Start of SOURCE RECORDS

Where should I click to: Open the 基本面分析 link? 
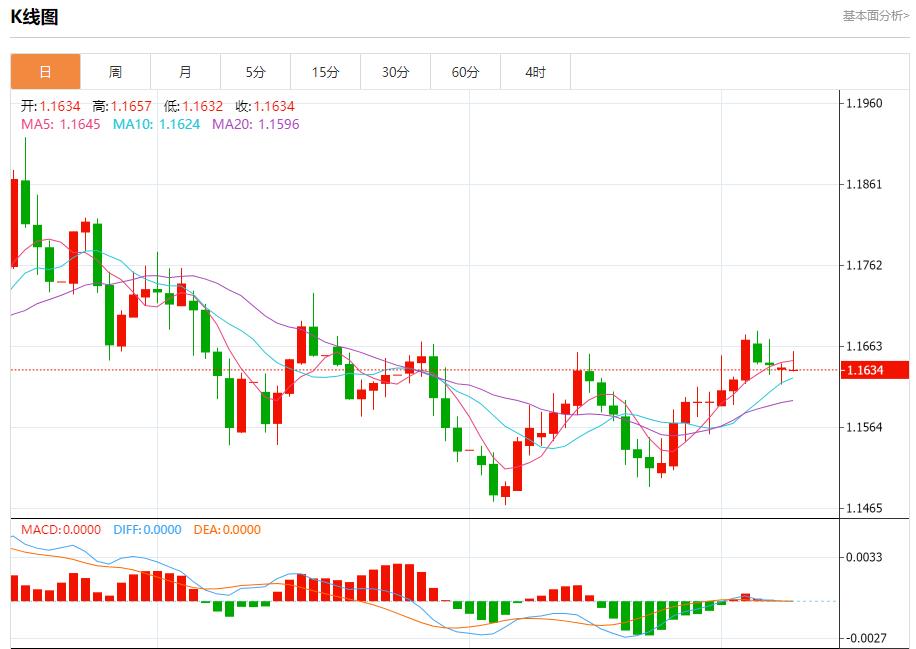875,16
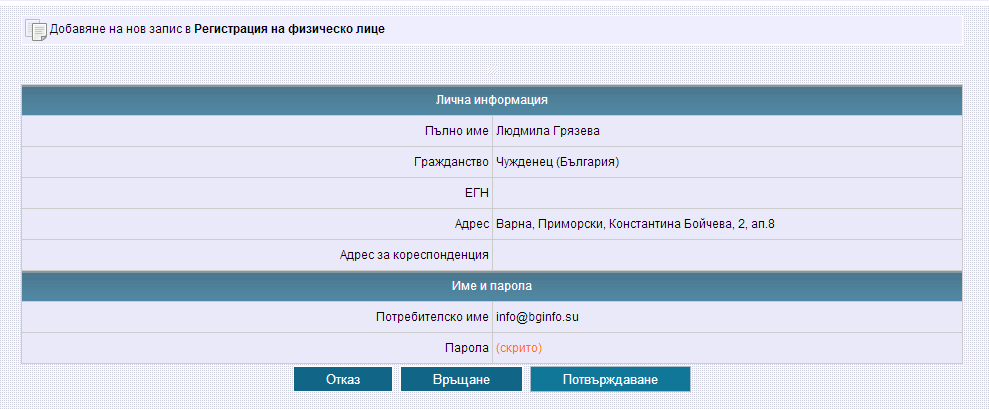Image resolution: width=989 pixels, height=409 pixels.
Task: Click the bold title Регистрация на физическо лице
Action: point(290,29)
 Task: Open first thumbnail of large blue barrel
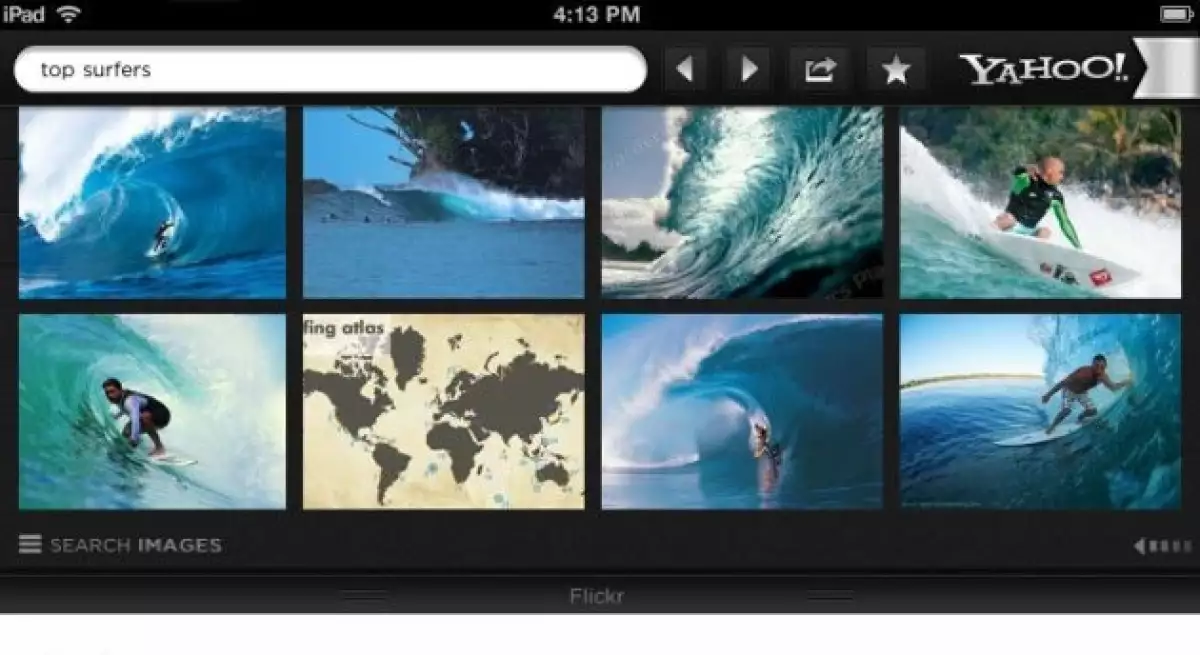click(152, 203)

End of SOURCE RECORDS

Write out every entry above exactly as it stands, minus the pictures.

Where should I click to: Open the 基本面分析 link? 
875,16
Image resolution: width=989 pixels, height=409 pixels.
Task: Click the bold title Регистрация на физическо лице
Action: point(290,29)
 Task: Open first thumbnail of large blue barrel
click(152, 203)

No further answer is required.